KGS Aranmula airport was never meant to cater to international operations.

published on June 10, 2014
THIRUVANANTHAPURAM: KGS Aranmula Airport Ltd had pegged itself as the “first private international greenfield” airport in India, but that was far from the truth.

Appeals accepted by the National Green Tribunal, which led to the cancelling of the Environmental Clearance granted to the Aranmula airport, points to the fact that the proposed airport was meant to cater to smaller aircrafts and only for daytime operations.

Appellants argued that the Environmental Impact Assessment was fraught with inconstancies. The runway length was shown differently; originally as 2300 m and subsequently shown as 2800m. Nowhere was there any mention about what would be the length of runway in Phase-II.

The terminal design in Phase I was stated to be for 60 incoming and 60 outgoing passengers during peak hours in page 2, 21, 22 of the EIA. But, contrarily in page No. 23, it was shown that the airport would cater to 50 incoming and 50 outgoing passengers. The passenger flow itself was a dead giveaway that the KGS Group planned on using the airport for ATR-42 operations.

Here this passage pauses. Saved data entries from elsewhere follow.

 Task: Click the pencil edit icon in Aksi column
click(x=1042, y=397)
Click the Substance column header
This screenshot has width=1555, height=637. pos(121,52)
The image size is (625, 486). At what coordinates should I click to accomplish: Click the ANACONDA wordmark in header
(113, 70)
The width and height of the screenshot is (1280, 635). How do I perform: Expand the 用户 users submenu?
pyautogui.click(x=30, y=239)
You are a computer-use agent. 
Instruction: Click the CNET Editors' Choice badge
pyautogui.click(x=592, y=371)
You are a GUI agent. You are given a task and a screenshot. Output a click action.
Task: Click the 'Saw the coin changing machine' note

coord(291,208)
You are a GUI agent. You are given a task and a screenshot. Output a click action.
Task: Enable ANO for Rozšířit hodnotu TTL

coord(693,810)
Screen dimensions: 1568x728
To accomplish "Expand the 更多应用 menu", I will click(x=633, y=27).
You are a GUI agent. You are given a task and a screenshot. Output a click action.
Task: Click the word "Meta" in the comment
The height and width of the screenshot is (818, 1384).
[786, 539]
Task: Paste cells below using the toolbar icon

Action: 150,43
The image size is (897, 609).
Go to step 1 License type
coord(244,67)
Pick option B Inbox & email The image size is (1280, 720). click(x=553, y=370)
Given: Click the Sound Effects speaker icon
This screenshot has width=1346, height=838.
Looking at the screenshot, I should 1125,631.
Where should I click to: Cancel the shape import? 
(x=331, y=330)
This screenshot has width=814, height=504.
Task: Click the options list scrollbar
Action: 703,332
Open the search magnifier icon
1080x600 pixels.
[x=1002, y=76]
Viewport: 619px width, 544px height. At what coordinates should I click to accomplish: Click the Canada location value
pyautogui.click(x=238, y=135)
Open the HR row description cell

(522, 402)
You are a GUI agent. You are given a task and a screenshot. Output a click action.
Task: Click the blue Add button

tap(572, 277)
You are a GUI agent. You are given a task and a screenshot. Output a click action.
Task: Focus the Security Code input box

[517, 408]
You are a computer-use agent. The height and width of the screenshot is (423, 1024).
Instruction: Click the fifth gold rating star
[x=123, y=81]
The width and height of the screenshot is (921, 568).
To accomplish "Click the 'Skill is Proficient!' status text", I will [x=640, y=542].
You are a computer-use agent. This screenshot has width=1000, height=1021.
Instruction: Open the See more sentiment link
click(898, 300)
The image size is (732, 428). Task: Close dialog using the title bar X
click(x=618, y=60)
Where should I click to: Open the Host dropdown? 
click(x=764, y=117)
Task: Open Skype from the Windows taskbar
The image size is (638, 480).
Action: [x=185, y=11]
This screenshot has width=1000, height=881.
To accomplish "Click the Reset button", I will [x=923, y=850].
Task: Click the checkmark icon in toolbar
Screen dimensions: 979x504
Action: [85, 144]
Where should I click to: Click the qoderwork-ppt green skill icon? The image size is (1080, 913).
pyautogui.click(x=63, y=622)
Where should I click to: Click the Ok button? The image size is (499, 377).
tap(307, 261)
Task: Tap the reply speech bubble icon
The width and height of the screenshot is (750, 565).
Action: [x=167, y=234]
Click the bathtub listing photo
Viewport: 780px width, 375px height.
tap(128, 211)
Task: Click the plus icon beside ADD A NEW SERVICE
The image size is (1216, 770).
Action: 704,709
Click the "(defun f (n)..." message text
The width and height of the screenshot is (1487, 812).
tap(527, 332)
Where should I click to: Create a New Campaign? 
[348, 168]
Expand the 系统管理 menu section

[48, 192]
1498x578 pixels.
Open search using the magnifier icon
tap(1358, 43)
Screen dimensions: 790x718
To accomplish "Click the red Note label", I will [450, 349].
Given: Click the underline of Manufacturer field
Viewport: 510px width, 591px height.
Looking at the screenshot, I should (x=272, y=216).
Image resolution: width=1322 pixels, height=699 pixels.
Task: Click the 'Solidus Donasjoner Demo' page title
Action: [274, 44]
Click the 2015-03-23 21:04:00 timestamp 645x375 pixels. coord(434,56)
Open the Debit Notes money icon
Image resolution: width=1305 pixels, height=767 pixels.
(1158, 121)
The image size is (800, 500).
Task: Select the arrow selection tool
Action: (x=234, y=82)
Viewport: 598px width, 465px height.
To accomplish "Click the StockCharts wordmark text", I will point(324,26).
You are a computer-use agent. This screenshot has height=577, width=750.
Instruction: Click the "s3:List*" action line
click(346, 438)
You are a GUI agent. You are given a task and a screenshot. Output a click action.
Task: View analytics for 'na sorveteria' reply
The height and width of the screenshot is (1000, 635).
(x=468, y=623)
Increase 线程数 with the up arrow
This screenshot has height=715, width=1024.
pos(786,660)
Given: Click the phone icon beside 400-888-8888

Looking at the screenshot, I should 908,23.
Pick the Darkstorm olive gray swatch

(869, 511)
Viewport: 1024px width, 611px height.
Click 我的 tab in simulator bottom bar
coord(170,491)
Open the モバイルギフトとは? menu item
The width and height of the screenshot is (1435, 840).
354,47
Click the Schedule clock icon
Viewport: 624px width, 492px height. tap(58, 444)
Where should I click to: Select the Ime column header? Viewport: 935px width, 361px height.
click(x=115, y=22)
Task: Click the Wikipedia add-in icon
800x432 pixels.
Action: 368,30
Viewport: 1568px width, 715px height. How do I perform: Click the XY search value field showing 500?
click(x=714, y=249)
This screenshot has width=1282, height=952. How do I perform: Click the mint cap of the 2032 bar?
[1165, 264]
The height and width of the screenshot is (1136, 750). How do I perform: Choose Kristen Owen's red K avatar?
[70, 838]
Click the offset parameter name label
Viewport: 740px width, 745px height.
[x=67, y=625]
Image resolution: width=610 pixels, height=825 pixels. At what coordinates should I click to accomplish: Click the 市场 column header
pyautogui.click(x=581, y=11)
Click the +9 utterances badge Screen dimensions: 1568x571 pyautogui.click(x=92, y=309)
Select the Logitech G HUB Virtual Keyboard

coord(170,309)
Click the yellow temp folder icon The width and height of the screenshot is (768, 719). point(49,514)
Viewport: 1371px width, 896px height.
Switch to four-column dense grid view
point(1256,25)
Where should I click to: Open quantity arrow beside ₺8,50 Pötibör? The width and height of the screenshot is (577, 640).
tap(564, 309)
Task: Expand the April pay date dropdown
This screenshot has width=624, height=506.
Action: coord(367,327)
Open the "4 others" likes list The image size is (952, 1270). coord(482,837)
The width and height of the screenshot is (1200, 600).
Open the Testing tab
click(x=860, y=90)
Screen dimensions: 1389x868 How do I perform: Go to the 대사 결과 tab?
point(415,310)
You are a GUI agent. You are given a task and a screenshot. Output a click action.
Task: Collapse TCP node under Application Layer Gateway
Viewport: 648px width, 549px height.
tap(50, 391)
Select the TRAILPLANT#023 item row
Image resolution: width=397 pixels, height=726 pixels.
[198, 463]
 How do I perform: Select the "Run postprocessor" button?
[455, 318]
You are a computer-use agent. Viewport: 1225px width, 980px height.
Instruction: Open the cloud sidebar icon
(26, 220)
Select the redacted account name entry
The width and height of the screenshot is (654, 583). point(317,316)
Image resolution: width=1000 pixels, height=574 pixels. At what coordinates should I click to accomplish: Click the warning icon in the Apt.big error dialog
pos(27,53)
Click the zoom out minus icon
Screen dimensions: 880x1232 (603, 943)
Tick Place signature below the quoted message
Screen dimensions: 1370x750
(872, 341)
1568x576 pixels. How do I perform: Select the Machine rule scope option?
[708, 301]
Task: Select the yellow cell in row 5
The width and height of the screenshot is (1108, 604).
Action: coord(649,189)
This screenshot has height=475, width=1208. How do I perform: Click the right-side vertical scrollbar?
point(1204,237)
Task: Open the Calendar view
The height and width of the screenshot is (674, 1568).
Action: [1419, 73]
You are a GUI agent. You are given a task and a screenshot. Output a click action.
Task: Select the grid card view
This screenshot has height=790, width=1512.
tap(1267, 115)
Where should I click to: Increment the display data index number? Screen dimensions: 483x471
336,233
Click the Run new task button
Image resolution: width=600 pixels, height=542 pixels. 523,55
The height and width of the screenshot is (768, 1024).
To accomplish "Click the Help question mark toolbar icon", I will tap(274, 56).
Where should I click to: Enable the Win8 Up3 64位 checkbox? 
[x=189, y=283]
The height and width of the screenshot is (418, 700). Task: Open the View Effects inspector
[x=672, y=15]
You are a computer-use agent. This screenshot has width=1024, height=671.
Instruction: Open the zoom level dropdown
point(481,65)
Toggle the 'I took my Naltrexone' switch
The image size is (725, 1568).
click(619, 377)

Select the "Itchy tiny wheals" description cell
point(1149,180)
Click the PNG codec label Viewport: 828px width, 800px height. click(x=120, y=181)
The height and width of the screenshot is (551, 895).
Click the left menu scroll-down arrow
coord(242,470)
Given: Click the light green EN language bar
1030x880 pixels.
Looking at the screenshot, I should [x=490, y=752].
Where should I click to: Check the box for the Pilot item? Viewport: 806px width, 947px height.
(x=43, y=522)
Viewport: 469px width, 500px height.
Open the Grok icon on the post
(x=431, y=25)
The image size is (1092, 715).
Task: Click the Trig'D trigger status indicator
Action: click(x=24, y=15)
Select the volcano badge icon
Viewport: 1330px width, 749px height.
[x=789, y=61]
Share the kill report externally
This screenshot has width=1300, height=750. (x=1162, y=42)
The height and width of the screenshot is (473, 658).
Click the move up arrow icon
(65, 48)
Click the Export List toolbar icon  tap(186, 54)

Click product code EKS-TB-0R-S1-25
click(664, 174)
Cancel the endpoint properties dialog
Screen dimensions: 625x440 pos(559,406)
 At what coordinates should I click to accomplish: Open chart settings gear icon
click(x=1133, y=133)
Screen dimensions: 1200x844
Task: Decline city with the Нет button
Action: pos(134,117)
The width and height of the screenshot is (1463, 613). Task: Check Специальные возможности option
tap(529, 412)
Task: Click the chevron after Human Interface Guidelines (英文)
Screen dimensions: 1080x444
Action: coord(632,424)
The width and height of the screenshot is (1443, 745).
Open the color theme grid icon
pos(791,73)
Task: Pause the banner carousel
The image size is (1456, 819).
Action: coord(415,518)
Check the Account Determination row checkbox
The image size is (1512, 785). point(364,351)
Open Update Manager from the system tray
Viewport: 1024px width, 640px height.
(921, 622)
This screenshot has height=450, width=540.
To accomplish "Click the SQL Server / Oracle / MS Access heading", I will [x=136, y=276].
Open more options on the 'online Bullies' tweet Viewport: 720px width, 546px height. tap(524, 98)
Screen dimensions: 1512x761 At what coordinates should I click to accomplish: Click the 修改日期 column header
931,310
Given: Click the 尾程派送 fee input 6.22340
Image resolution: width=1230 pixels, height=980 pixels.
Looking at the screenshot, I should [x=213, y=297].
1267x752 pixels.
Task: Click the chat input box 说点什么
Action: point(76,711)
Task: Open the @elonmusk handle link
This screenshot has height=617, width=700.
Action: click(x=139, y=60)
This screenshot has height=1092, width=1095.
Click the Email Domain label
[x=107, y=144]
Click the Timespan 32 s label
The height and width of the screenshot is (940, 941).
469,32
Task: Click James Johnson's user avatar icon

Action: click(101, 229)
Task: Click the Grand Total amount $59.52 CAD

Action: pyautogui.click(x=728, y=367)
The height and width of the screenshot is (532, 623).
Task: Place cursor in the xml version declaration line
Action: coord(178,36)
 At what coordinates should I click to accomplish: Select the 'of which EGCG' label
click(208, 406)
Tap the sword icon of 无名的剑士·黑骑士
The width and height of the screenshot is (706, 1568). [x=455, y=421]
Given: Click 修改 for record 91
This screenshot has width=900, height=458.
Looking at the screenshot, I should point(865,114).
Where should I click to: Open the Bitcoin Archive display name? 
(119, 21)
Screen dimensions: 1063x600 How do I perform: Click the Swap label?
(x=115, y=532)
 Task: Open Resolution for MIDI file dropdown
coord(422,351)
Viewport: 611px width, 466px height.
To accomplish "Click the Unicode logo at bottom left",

The minimum runway length (take-off field length) required for a 45-seat turbo prop aircraft is approximately 1040 m, if the runway is located at sea-level with an atmospheric temperature of 15 degrees celsius. The maximum distance the ATR can fly non-stop is only 840 Nautical Miles (1556 km). So there was no question of catering to international operations.

In an appeal to the NGT, K K Royson (former president, Pathanamthitta panchayat), said the Environment Impact Assessment contained no information that would allow one to independently verify where exactly the boundary of the airport would be located and where the key components of the airport such as runway would be located. He argued that the MOEF should not have permitted reclamation of paddy land before finalisation of runway orientation and ascertaining its actual length.

K P Sreeranganathan, a social activist, argued that there was no conceivable way that that a projected 2300 m runway proposed by KGS group would ever fit into the boundary of the site as depicted in figure 1.2 of the EIA, as the maximum lateral distance between the boundaries indicated in figure 1.2 when measured with Google Earth data was only 515 m.